### STATED EXERCISE:
Format the rows from the line containing "You are a computer-use agent." through the line containing "pyautogui.click(x=226, y=231)" as a JSON list of strings, one string per line, with blank lines skipped. Leave the pictures out of the answer.

### DATA EXCERPTS:
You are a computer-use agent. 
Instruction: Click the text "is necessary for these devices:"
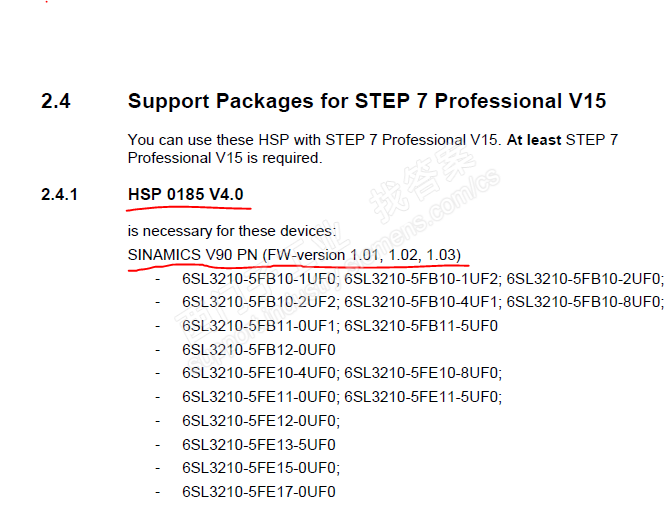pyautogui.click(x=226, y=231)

==

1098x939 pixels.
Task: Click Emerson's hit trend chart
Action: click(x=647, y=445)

### RESULT OF THE TASK:
[
  "You are a computer-use agent. ",
  "Instruction: Click the text \"is necessary for these devices:\"",
  "pyautogui.click(x=226, y=231)"
]